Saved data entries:

§

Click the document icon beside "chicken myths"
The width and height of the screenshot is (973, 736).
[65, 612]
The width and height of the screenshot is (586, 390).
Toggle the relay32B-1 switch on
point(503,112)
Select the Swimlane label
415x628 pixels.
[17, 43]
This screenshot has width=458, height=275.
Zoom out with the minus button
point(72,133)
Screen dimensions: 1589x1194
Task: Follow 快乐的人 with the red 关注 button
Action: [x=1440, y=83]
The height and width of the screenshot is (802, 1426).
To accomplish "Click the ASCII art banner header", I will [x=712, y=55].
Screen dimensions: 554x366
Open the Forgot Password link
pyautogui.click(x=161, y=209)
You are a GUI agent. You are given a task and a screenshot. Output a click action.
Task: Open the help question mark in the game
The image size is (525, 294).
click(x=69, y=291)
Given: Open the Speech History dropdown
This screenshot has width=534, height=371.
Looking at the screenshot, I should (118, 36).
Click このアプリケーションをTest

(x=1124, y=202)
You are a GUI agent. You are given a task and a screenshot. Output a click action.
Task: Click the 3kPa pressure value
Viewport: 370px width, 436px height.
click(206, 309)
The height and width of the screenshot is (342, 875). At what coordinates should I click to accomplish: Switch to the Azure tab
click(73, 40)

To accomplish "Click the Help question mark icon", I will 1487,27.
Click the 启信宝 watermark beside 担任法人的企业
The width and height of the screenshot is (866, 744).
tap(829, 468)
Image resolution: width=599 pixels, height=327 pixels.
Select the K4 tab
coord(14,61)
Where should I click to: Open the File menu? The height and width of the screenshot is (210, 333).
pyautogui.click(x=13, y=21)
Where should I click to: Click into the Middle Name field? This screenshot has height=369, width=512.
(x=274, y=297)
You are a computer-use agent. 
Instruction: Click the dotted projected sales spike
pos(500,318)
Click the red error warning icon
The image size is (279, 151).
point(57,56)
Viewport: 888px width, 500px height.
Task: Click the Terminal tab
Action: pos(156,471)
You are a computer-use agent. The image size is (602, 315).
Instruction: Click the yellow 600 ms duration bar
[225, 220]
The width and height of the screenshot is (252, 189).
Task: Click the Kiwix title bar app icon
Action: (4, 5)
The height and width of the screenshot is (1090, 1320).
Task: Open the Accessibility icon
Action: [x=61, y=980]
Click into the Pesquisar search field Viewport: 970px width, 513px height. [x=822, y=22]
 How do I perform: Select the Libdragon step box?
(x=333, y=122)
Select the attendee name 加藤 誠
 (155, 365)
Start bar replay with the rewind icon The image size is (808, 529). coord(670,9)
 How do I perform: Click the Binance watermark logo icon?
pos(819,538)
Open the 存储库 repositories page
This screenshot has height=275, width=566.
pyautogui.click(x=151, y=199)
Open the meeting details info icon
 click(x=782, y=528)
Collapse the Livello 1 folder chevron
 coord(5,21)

§

Give every entry again in full, precisely as written above.

## [TASK OUTPUT]
Click the document icon beside "chicken myths"
The width and height of the screenshot is (973, 736).
[65, 612]
The width and height of the screenshot is (586, 390).
Toggle the relay32B-1 switch on
point(503,112)
Select the Swimlane label
415x628 pixels.
[17, 43]
This screenshot has width=458, height=275.
Zoom out with the minus button
point(72,133)
Screen dimensions: 1589x1194
Task: Follow 快乐的人 with the red 关注 button
Action: [x=1440, y=83]
The height and width of the screenshot is (802, 1426).
To accomplish "Click the ASCII art banner header", I will [x=712, y=55].
Screen dimensions: 554x366
Open the Forgot Password link
pyautogui.click(x=161, y=209)
You are a GUI agent. You are given a task and a screenshot. Output a click action.
Task: Open the help question mark in the game
The image size is (525, 294).
click(x=69, y=291)
Given: Open the Speech History dropdown
This screenshot has width=534, height=371.
Looking at the screenshot, I should (118, 36).
Click このアプリケーションをTest

(x=1124, y=202)
You are a GUI agent. You are given a task and a screenshot. Output a click action.
Task: Click the 3kPa pressure value
Viewport: 370px width, 436px height.
click(206, 309)
The height and width of the screenshot is (342, 875). At what coordinates should I click to accomplish: Switch to the Azure tab
click(73, 40)

To accomplish "Click the Help question mark icon", I will 1487,27.
Click the 启信宝 watermark beside 担任法人的企业
The width and height of the screenshot is (866, 744).
tap(829, 468)
Image resolution: width=599 pixels, height=327 pixels.
Select the K4 tab
coord(14,61)
Where should I click to: Open the File menu? The height and width of the screenshot is (210, 333).
pyautogui.click(x=13, y=21)
Where should I click to: Click into the Middle Name field? This screenshot has height=369, width=512.
(x=274, y=297)
You are a computer-use agent. 
Instruction: Click the dotted projected sales spike
pos(500,318)
Click the red error warning icon
The image size is (279, 151).
point(57,56)
Viewport: 888px width, 500px height.
Task: Click the Terminal tab
Action: pos(156,471)
You are a computer-use agent. The image size is (602, 315).
Instruction: Click the yellow 600 ms duration bar
[225, 220]
The width and height of the screenshot is (252, 189).
Task: Click the Kiwix title bar app icon
Action: (4, 5)
The height and width of the screenshot is (1090, 1320).
Task: Open the Accessibility icon
Action: [x=61, y=980]
Click into the Pesquisar search field Viewport: 970px width, 513px height. [x=822, y=22]
 How do I perform: Select the Libdragon step box?
(x=333, y=122)
Select the attendee name 加藤 誠
 (155, 365)
Start bar replay with the rewind icon The image size is (808, 529). coord(670,9)
 How do I perform: Click the Binance watermark logo icon?
pos(819,538)
Open the 存储库 repositories page
This screenshot has height=275, width=566.
pyautogui.click(x=151, y=199)
Open the meeting details info icon
 click(x=782, y=528)
Collapse the Livello 1 folder chevron
 coord(5,21)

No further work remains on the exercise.